(Stored data)

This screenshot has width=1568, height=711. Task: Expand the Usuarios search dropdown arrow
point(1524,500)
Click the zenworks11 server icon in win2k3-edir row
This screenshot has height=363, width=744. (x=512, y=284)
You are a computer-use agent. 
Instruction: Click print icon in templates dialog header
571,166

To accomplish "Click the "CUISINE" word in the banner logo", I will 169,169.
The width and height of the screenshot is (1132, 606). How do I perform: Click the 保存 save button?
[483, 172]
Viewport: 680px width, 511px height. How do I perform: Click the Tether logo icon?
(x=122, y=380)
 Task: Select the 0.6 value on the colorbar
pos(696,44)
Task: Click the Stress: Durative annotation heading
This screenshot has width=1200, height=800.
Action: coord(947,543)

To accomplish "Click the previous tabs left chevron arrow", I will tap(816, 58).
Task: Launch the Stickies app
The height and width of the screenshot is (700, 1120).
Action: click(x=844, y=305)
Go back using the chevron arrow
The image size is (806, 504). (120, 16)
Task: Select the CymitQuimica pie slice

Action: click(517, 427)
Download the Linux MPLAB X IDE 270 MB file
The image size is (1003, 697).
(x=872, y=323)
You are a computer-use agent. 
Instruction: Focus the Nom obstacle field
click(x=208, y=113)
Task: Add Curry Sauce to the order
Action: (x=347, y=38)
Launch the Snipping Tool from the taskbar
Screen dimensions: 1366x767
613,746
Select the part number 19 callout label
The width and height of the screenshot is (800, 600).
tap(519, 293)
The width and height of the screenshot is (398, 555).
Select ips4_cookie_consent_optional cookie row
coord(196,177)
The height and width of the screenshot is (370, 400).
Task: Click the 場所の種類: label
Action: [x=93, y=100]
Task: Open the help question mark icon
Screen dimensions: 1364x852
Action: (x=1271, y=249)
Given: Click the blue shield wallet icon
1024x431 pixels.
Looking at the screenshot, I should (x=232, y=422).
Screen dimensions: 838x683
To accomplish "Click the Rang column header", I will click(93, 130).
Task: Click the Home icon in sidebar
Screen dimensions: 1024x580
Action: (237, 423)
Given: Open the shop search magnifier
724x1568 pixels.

• TASK REQUIREMENTS
Word for word, output the lines of the data from its first line through the line where "Task: Open the help question mark icon" appears, and stop there.

• RESULT OF THE EXERCISE
This screenshot has width=1568, height=711. Task: Expand the Usuarios search dropdown arrow
point(1524,500)
Click the zenworks11 server icon in win2k3-edir row
This screenshot has height=363, width=744. (x=512, y=284)
You are a computer-use agent. 
Instruction: Click print icon in templates dialog header
571,166

To accomplish "Click the "CUISINE" word in the banner logo", I will 169,169.
The width and height of the screenshot is (1132, 606). How do I perform: Click the 保存 save button?
[483, 172]
Viewport: 680px width, 511px height. How do I perform: Click the Tether logo icon?
(x=122, y=380)
 Task: Select the 0.6 value on the colorbar
pos(696,44)
Task: Click the Stress: Durative annotation heading
This screenshot has width=1200, height=800.
Action: coord(947,543)

To accomplish "Click the previous tabs left chevron arrow", I will tap(816, 58).
Task: Launch the Stickies app
The height and width of the screenshot is (700, 1120).
Action: click(x=844, y=305)
Go back using the chevron arrow
The image size is (806, 504). (120, 16)
Task: Select the CymitQuimica pie slice

Action: click(517, 427)
Download the Linux MPLAB X IDE 270 MB file
The image size is (1003, 697).
(x=872, y=323)
You are a computer-use agent. 
Instruction: Focus the Nom obstacle field
click(x=208, y=113)
Task: Add Curry Sauce to the order
Action: (x=347, y=38)
Launch the Snipping Tool from the taskbar
Screen dimensions: 1366x767
613,746
Select the part number 19 callout label
The width and height of the screenshot is (800, 600).
tap(519, 293)
The width and height of the screenshot is (398, 555).
Select ips4_cookie_consent_optional cookie row
coord(196,177)
The height and width of the screenshot is (370, 400).
Task: Click the 場所の種類: label
Action: [x=93, y=100]
Task: Open the help question mark icon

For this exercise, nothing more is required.